いきなりの出張。しかもリミットまでさり気なく切られた。
流石は世界調和省、何ごともシビアだ。
「あの、私一人ででしょうか?」
老眼鏡のフレームの上から室長はペパーを見上げた。
「あいにくみんな自分の奉働で手一杯だ」
とわざとらしく狭い部屋を見回す。
…キミが美人なら私が一緒に行ってやってもいいのだが。
ハ?
ウン?
室長の感情波が微かに洩れ届き、ペパーと視線が一瞬絡む。
軽く咳払いし、室長は続けた。
「確か、キミは開発省ではいろいろと実績を残しているとか。また、登用試験でも優秀な成績だったと聞いているが?」
弱々しくペパーは頷くも、なるほどと察しをつけた。
これは私をここに配置した局長への当てこすりなんだ。

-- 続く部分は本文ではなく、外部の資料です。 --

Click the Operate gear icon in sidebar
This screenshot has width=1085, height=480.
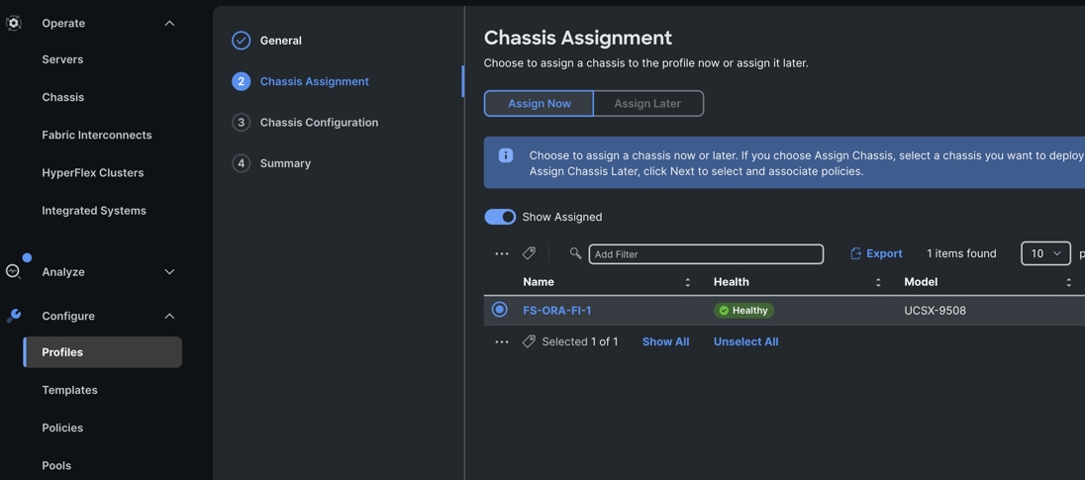(14, 23)
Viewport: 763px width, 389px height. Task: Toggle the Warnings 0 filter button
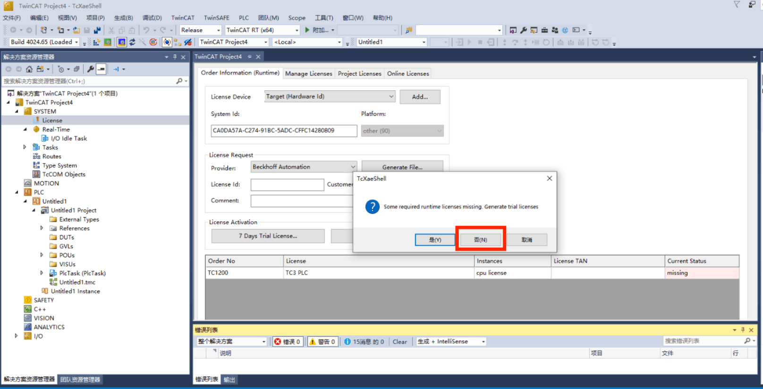click(x=322, y=342)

私の失敗を望んでいる。
そして室長は、「あなたが配属した部下は実は無能でした。他の部下の配属をお願いします」そう言うつもりなのだ。できれば美人の部下を、と言い添えることだろう。
確かに、ドスケベオヤジだ。
再び室長と視線が合う。
何か?
いえ、と言うようにペパーは感情波をわざと洩らしつつ、微笑みを浮かべて見せる。